Estimate of FDG Excretion by means of Compartmental Analysis and Ant Colony Optimization of Nuclear Medicine Data

1Dipartimento di Matematica, Università di Genova, Via Dodecaneso 35, 16146 Genova, Italy
2CNR—SPIN, Via Dodecaneso 33, 16146 Genova, Italy
3Dipartimento di Ingegneria Navale, Elettrica, Elettronica e delle Telecomunicazioni, Università di Genova, Via Opera Pia 11, 16145 Genova, Italy
4IRCCS San Martino IST, Largo Rosanna Benzi 10, 16132 Genova, Italy
5Dipartimento di Scienze della Salute, Università di Genova, Largo Rosanna Benzi 10, 16132 Genova, Italy

Received 30 May 2013; Revised 7 August 2013; Accepted 14 August 2013

Academic Editor: William Crum

Copyright © 2013 Sara Garbarino et al. This is an open access article distributed under the Creative Commons Attribution License, which permits unrestricted use, distribution, and reproduction in any medium, provided the original work is properly cited.

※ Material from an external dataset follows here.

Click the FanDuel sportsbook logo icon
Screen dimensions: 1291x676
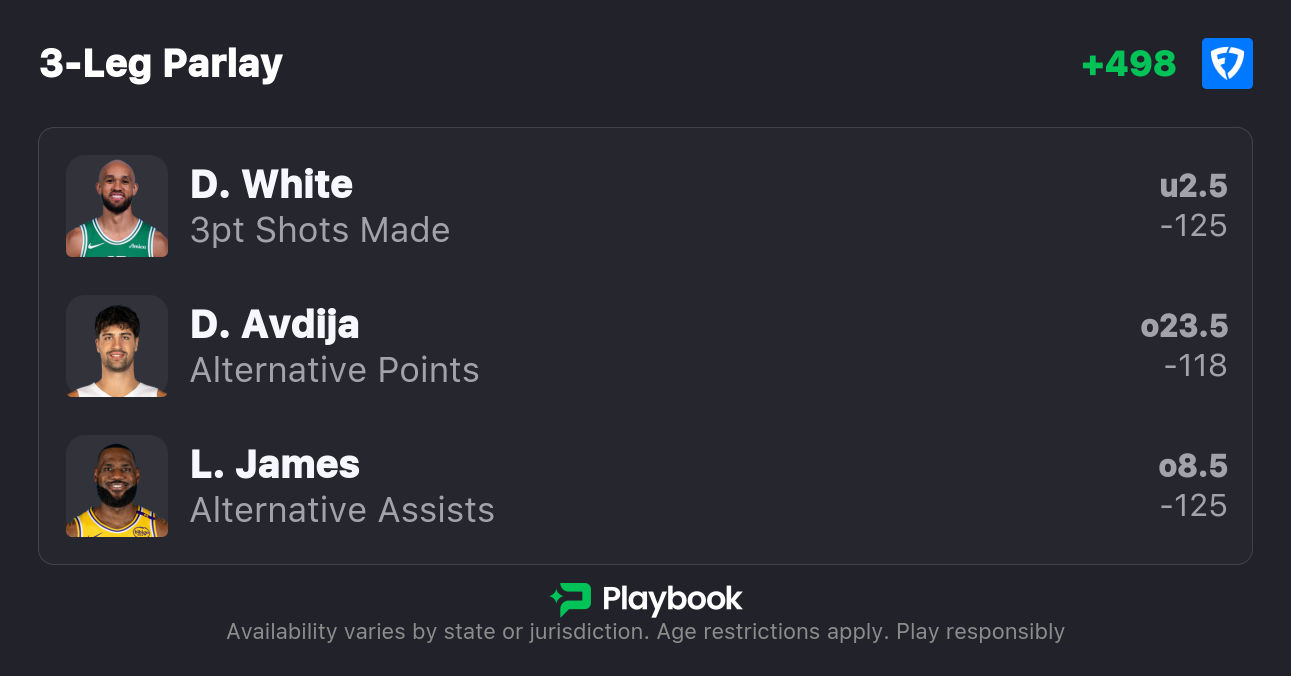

[18F]fluoro-2-deoxy-D-glucose (FDG) is one of the most utilized tracers for positron emission tomography (PET) applications in oncology. FDG-PET relies on higher glycolytic activity in tumors compared to normal structures as the basis of image contrast. As a glucose analog, FDG is transported into malignant cells which typically exhibit an increased radioactivity. However, different from glucose, FDG is not reabsorbed by the renal system and is excreted to the bladder. The present paper describes a novel computational method for the quantitative assessment of this excretion process. The method is based on a compartmental analysis of FDG-PET data in which the excretion process is explicitly accounted for by the bladder compartment and on the application of an ant colony optimization (ACO) algorithm for the determination of the tracer coefficients describing the FDG transport effectiveness. The validation of this approach is performed by means of both synthetic data and real measurements acquired by a PET device for small animals (micro-PET). Possible oncological applications of the results are discussed in the final section.